Enter MangaNinja, a new research paper proposing a method that leverages the power of diffusion models to solve this consistency problem. By introducing a novel “patch shuffling” training technique and a user-guided point control system, MangaNinja bridges the gap between the raw generative power of AI and the precise requirements of professional animation.

The Core Problem: Correspondence
To understand why MangaNinja is significant, we first need to look at the limitations of previous methods. Reference-based line art colorization aims to take a target sketch (the line art) and a colored reference image, then transfer the colors from the reference to the target.
Existing approaches generally fall into two categories:
- Paint-Bucket Approaches: These rely on traditional computer vision techniques to match regions. However, if the shape of the line art differs significantly from the reference (e.g., a profile view vs. a front view), these models struggle to find the right correspondence.
- Generative Diffusion Approaches: Models like Stable Diffusion are excellent at generating high-quality textures. However, they can be difficult to control. A standard diffusion model might color the line art beautifully, but it might arbitrarily change the character’s eye color or clothing pattern because it “hallucinated” a new style rather than strictly following the reference.
The researchers identified that the main bottleneck was semantic mismatch. When the reference image and the line art are too different spatially, the model loses track of which part of the reference corresponds to which part of the sketch. Furthermore, previous methods lacked a way for users to manually correct these errors without repainting the image themselves.
The MangaNinja Architecture
MangaNinja addresses these issues using a dual-branch architecture based on the U-Net, a common structure in image segmentation and diffusion models.
1. The Dual-Branch Design
The system processes two inputs simultaneously. As illustrated in the diagram below, the architecture consists of a Reference U-Net and a Denoising U-Net.

The process works as follows:
- Input: The model takes a colored reference frame and a target line art frame.
- Reference U-Net: This network encodes the reference image into high-level features (latent representations).
- Denoising U-Net: This is the main generator. It takes the line art and a noisy canvas, attempting to denoising it into a final colored image.
- Cross-Attention: Crucially, the features from the Reference U-Net are injected into the Denoising U-Net. This tells the generator what to paint based on the reference.
The mathematical mechanism for this injection is standard cross-attention. The “Query” comes from the target image (what we are painting), while the “Key” and “Value” come from the reference image (the source of the colors).
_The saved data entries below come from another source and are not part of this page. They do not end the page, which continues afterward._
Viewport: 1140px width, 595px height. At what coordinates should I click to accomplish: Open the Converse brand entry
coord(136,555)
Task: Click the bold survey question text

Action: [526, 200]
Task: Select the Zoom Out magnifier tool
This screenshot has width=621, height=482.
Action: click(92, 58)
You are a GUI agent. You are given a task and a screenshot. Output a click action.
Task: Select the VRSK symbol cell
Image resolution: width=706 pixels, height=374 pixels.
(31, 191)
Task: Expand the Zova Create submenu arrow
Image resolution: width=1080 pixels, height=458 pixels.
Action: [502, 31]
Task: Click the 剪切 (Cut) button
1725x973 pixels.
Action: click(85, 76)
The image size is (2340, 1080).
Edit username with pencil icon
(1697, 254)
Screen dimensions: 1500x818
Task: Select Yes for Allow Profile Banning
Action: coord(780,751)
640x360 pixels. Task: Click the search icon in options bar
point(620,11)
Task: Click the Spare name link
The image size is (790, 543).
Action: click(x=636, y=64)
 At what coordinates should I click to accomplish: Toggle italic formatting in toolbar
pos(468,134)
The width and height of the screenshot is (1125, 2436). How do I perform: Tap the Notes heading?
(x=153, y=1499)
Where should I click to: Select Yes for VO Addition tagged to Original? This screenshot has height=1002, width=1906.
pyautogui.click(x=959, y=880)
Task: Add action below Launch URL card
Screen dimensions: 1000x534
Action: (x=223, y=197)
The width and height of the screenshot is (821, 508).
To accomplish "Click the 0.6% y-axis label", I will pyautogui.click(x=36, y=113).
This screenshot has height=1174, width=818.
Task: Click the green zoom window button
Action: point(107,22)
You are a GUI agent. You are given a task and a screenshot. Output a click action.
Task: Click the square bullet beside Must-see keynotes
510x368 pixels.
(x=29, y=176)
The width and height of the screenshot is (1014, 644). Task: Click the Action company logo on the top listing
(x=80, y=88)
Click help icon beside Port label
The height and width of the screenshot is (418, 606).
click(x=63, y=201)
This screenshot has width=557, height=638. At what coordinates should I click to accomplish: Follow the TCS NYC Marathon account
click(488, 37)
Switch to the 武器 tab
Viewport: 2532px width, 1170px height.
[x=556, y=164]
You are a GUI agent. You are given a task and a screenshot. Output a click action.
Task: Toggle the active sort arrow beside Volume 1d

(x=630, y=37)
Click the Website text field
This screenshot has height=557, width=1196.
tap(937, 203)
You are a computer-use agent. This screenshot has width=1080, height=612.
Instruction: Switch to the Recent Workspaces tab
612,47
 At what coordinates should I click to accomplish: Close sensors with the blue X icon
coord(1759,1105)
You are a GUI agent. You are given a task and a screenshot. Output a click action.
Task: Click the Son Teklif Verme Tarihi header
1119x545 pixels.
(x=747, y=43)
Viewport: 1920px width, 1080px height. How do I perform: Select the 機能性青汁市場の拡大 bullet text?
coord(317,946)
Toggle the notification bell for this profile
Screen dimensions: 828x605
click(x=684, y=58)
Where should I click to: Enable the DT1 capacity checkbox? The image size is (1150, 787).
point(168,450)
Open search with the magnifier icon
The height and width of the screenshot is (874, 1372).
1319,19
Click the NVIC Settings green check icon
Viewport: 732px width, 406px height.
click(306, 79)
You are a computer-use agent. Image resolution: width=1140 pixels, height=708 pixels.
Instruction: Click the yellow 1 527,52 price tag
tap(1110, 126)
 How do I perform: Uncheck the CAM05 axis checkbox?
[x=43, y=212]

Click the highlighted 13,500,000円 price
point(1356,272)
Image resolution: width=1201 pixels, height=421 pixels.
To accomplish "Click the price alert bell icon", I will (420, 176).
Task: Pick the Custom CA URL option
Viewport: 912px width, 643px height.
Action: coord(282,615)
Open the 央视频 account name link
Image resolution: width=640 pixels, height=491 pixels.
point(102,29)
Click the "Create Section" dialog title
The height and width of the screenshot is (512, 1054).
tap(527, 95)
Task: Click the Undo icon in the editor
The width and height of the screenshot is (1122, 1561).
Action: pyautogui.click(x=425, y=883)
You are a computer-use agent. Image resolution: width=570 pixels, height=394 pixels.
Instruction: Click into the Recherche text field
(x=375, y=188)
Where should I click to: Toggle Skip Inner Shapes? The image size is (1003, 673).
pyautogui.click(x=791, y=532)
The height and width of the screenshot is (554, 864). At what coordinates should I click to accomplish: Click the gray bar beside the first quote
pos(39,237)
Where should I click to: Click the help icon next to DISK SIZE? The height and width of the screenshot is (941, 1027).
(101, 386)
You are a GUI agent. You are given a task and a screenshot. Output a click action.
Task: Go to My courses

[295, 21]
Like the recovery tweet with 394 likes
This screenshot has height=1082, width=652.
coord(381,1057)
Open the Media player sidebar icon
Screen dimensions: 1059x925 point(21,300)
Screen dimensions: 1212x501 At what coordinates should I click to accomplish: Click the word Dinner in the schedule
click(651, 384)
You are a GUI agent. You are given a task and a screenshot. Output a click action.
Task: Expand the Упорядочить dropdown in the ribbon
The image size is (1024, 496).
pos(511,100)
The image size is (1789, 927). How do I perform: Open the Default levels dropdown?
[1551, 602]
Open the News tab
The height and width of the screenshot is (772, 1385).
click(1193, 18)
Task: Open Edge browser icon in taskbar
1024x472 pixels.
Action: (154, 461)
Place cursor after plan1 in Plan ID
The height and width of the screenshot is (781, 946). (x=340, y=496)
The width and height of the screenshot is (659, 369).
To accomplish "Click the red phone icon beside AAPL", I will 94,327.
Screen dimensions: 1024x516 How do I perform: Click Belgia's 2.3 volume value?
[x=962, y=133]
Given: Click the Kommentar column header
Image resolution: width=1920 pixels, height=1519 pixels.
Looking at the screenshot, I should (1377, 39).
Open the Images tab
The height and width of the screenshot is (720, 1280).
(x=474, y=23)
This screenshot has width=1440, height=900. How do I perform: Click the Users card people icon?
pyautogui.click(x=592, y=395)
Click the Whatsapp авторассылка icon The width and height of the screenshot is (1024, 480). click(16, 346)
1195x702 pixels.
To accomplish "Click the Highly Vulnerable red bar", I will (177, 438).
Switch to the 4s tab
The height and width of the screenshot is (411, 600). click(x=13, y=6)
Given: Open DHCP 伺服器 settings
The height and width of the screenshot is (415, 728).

2. Progressive Patch Shuffling: Escaping the “Comfort Zone”
The researchers made a fascinating observation during development: the model was lazy.
When trained on video frames (where the reference and target are often very similar), the model learned to simply copy the global structure of the reference image onto the target. It wasn’t actually learning “this texture is hair” or “this texture is skin”; it was just overlaying the reference image. This meant that when the target pose was very different from the reference, the model failed.
To fix this, the team introduced Progressive Patch Shuffling.
During training, instead of feeding the clean reference image, they chop the reference image into small patches and shuffle them randomly. This destroys the global structure of the image. The model can no longer rely on the position of the pixels (e.g., “the face is always in the top center”). Instead, it is forced to learn local semantic matching. It has to learn that a specific texture patch corresponds to “hair” regardless of where it is located on the canvas.
They adopt a “coarse-to-fine” strategy, starting with large \(2 \times 2\) patches and progressively shuffling down to tiny \(32 \times 32\) grids. This forces the model out of its comfort zone, resulting in robust matching capabilities even when the reference and target poses are totally different.
3. Point-Driven Control
Even with a smart model, ambiguity exists. For example, a reference image might only show a character’s face, but the line art shows their full body. How should the model color the pants? Or, what if the model confuses a bag strap for a part of the shirt?
MangaNinja introduces an interactive Point-Driven Control scheme. Users can click a point on the reference and a corresponding point on the line art to explicitly tell the model: “This point here corresponds to that point there.”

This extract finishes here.